* GIVEN PASSAGE *
[Begin]

The Court admonished that the reviewing court is constrained to accept the trial court's factual findings if supported by substantial evidence "even though it has the feeling it might have reached a different conclusion were it the trial tribunal." Id. at 471. In this regard, the Court further instructed: "That the case may be a close one or that the trial court decided all evidence or inference conflicts in favor of one side has no special effect." Ibid. An appellate court may only reverse a factual finding, whether underlying or ultimate, if it is "clearly a mistaken one and so plainly unwarranted that the interests of justice demand intervention and correction." Ibid. Only under such circumstances, may an appellate court make its own findings and conclusions as if it were deciding the matter de novo. Ibid. This restrictive standard requires that for a reviewing court to reject the trial judge's findings, there "must exist in the reviewing mind . . . a definite conviction that the judge went so wide of the mark, a mistake must have been made." Ibid.

Our review, of course, is of the findings of the Law Division, not the municipal court. State v. Oliveri, 336 N.J. Super. 244, 251 (App. Div. 2001). Judge Cook took into account evidence that was favorable to plaintiff, including that he performed satisfactorily on the roadside sobriety tests. However, the judge attributed greater weight to other evidence that supported a finding that defendant's ability to operate a motor vehicle was deleteriously affected. That evidence was primarily the erratic driving, which consisted of not merely a single and isolated occurrence, but several in succession, which Rulli observed and described.

The record also contained other evidence supporting an impaired condition. Although the odor of alcohol on defendant's breath was nothing more than an affirmation of defendant's acknowledgement that he had consumed some intoxicating liquor, his bloodshot and watery eyes were indicative of more than minimal consumption. His difficulty in identifying and producing driving credentials over a fairly extended period of time also indicated an impaired condition. And, Rulli rendered an opinion that defendant's condition was impaired.

Judge Cook, as the factfinder, had the right to consider the totality of the evidence, both favorable and unfavorable to defendant, and make an ultimate factfinding as to whether defendant was driving while intoxicated within the meaning of the DWI statute.

In that regard, we agree with Judge Cook's assessment of our well established jurisprudence describing the meaning of "intoxicated" in the DWI context. The phrase "under the influence of intoxicating liquor" prescribes "a general condition, short of intoxication," as a result of which the driver of a motor vehicle is "said to be so affected in judgment or control as to make it improper for him [or her] to drive on the highways." Johnson, supra, 42 N.J. at 165. The phrase embraces not only

the well-known and easily recognized conditions and degrees of intoxication, but any abnormal mental or physical condition which is the result of indulging in any degree in intoxicating liquors and which tends to deprive him [or her] of that clearness of intellect and control of himself [or herself] which he [or she] would otherwise possess.

[End]

Reproduce word for word the part of the DWI appeal opinion between "Judge Cook, as" and "the DWI statute.", inclusive.

* GIVEN MATERIAL *
[Begin]

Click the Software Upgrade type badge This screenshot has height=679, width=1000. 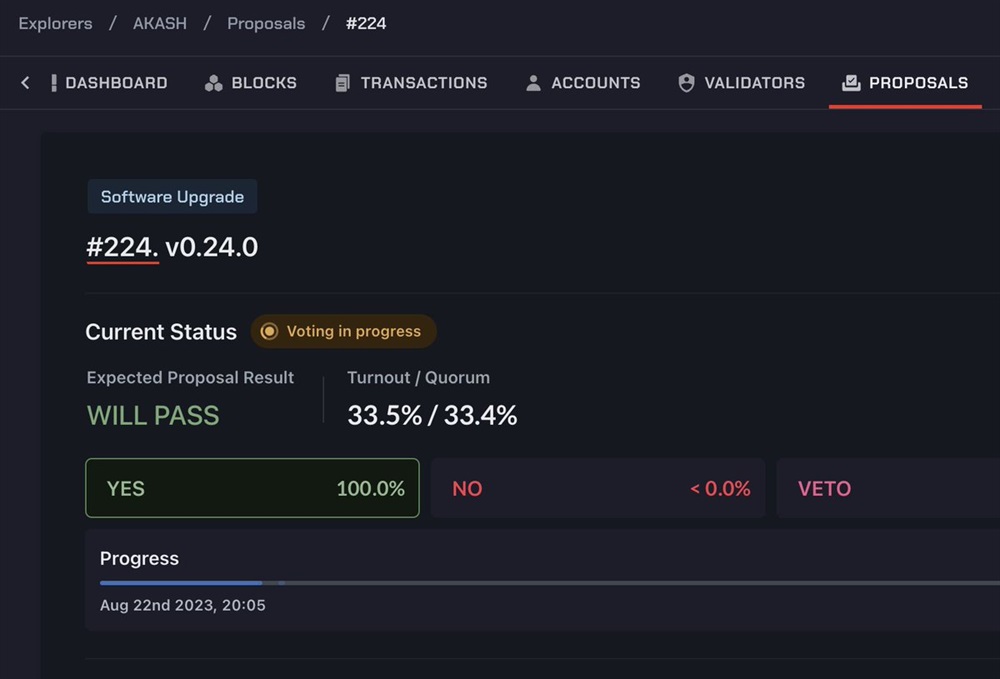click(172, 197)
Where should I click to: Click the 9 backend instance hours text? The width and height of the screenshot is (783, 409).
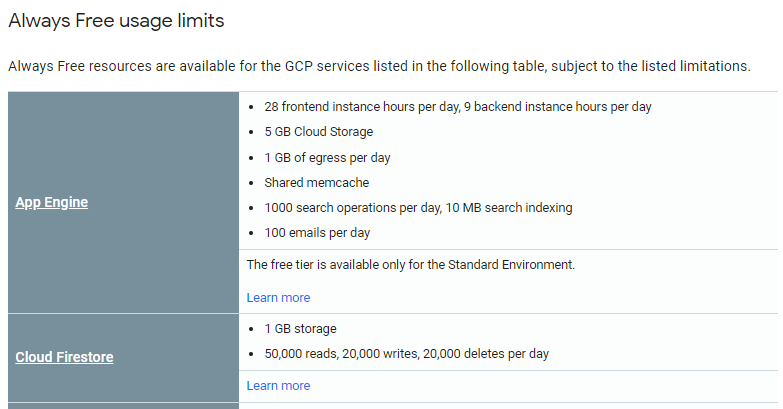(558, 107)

[End]

* WRITTEN ANSWER *
Judge Cook, as the factfinder, had the right to consider the totality of the evidence, both favorable and unfavorable to defendant, and make an ultimate factfinding as to whether defendant was driving while intoxicated within the meaning of the DWI statute.